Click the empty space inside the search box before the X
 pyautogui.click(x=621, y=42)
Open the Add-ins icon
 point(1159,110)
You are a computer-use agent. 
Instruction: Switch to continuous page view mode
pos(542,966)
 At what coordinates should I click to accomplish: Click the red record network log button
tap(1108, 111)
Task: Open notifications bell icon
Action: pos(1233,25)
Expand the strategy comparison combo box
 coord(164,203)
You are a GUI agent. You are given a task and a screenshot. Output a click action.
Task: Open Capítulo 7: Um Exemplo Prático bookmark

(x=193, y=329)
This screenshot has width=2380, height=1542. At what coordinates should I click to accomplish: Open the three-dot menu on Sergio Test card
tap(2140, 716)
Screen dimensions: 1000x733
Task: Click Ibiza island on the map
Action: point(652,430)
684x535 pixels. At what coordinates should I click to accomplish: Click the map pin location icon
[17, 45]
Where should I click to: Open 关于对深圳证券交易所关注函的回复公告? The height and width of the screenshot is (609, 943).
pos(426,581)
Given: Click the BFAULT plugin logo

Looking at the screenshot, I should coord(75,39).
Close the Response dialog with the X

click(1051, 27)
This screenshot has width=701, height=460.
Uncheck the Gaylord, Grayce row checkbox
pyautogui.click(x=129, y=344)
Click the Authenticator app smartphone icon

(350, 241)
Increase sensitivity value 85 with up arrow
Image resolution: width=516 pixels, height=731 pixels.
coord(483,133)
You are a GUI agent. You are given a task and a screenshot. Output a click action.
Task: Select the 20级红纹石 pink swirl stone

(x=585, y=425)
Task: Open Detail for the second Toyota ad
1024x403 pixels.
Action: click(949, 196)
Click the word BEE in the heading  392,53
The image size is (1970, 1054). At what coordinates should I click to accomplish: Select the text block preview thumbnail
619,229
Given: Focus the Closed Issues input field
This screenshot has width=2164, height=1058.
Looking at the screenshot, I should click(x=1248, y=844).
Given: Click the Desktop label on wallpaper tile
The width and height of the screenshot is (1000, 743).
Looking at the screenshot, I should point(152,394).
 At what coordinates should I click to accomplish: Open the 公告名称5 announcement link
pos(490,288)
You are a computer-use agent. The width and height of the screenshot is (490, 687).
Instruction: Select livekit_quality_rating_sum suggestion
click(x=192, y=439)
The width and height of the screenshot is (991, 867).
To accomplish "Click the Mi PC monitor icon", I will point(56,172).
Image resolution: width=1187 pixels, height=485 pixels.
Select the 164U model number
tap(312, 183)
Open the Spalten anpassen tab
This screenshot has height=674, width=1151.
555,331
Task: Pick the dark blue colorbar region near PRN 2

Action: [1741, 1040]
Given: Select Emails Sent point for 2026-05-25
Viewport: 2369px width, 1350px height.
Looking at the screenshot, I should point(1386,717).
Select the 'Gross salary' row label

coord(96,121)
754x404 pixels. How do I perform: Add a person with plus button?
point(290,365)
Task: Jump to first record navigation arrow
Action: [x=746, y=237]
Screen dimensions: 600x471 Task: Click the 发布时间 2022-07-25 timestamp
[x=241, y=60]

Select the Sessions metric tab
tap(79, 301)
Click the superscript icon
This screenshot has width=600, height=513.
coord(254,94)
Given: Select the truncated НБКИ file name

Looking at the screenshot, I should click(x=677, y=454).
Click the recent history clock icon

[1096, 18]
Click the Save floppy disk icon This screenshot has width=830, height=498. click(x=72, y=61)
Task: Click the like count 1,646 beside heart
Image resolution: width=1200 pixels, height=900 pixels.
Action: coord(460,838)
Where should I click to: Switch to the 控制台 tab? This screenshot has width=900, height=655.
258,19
++++++++
> **Work item**
From the records given above, copy all lines containing "computer".

> **Answer box**
You are a computer-use agent. 
You are a computer-use agent. The width and height of the screenshot is (490, 687).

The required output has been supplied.